■ **What the task asks**
Work out the count of lines in the listing below that include "June". Give that count alone.

■ **Information**
╔══

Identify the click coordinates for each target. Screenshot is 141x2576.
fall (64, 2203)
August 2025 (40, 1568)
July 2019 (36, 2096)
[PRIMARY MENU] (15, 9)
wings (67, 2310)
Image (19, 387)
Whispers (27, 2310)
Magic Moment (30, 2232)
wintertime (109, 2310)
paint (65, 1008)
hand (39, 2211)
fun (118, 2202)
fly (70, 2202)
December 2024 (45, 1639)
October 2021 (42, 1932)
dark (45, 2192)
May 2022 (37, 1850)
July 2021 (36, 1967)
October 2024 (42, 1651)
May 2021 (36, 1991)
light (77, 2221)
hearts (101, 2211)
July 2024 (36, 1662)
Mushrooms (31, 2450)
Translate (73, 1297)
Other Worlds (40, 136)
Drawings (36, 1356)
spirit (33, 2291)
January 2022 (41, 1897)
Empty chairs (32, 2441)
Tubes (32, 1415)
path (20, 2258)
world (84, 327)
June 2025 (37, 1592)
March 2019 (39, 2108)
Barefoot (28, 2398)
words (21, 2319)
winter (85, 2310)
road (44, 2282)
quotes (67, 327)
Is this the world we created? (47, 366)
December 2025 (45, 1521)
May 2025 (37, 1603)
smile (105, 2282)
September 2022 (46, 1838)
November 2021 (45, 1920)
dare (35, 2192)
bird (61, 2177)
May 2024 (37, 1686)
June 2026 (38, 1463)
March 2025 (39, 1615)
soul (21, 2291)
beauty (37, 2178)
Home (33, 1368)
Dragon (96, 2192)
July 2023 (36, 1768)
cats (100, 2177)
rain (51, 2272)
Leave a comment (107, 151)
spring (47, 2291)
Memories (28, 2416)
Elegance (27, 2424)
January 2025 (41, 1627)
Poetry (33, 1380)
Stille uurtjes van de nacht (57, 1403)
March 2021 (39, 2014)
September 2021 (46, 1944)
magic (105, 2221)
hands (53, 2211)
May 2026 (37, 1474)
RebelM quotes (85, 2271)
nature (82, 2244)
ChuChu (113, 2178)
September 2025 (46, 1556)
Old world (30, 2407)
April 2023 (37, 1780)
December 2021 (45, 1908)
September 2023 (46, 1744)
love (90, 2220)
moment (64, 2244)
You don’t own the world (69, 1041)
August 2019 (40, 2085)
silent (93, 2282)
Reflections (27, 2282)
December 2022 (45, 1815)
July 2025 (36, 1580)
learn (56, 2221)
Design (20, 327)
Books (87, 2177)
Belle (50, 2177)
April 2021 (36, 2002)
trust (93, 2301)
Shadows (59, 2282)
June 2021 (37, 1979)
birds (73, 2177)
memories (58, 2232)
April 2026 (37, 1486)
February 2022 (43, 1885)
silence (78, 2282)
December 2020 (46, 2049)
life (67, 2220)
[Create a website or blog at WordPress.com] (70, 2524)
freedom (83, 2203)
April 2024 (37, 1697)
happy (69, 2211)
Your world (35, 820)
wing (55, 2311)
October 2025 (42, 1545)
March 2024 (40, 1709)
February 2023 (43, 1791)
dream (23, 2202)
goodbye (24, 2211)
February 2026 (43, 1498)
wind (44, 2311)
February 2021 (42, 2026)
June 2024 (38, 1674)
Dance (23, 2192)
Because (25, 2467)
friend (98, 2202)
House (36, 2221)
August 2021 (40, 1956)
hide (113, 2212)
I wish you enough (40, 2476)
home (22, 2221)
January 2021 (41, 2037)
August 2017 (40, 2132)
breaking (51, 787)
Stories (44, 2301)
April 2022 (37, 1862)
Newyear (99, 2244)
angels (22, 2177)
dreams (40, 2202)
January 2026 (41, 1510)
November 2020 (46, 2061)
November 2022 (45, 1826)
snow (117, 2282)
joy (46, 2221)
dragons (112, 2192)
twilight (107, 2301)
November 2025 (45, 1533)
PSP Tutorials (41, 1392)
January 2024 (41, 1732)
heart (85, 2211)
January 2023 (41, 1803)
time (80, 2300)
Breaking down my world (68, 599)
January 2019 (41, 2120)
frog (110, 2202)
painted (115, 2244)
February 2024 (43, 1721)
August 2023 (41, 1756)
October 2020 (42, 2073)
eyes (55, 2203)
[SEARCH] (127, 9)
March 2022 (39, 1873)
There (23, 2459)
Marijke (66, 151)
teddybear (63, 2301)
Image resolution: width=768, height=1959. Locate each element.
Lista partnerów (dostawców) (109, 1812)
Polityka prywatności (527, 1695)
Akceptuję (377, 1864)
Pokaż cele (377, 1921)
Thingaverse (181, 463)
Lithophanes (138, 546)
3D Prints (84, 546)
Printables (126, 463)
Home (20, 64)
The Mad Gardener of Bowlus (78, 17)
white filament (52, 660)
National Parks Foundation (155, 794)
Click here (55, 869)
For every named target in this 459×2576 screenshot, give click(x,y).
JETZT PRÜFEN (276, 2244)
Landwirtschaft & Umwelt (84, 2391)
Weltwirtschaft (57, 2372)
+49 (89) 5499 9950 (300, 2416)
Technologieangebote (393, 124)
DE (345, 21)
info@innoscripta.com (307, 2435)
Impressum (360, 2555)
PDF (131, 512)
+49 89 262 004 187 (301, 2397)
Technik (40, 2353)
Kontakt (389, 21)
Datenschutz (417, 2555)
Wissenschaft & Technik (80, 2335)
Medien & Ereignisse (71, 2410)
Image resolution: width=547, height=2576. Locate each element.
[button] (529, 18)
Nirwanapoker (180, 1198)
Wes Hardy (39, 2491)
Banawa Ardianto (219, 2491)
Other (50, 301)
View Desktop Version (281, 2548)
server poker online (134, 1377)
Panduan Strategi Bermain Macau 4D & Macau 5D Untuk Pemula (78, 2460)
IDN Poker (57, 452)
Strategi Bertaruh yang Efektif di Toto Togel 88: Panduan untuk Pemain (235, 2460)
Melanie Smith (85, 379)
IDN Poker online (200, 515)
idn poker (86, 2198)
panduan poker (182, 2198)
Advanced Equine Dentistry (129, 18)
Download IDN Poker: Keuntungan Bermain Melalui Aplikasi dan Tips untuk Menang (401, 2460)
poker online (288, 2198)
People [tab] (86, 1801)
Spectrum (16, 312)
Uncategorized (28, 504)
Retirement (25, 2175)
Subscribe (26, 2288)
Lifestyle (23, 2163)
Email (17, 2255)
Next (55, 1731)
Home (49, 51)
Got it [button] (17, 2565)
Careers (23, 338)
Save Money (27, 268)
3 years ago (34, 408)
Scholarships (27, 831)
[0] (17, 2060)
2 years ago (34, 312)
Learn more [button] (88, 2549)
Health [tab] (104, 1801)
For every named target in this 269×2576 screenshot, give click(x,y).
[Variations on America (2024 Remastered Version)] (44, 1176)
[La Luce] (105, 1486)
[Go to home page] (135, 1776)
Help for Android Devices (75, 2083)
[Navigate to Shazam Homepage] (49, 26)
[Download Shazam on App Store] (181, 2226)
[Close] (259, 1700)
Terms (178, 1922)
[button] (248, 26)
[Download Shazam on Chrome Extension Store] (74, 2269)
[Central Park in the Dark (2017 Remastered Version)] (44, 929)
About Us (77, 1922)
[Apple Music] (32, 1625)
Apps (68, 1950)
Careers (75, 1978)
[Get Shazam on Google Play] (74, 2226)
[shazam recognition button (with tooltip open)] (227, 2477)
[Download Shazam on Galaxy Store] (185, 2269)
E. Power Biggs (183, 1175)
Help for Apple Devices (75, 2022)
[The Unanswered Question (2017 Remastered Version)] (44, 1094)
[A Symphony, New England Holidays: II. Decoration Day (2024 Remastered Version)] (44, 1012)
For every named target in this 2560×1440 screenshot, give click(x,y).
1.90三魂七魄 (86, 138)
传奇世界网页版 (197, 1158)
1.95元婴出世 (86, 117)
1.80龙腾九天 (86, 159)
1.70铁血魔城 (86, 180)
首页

╚══

■ **Answer box**
4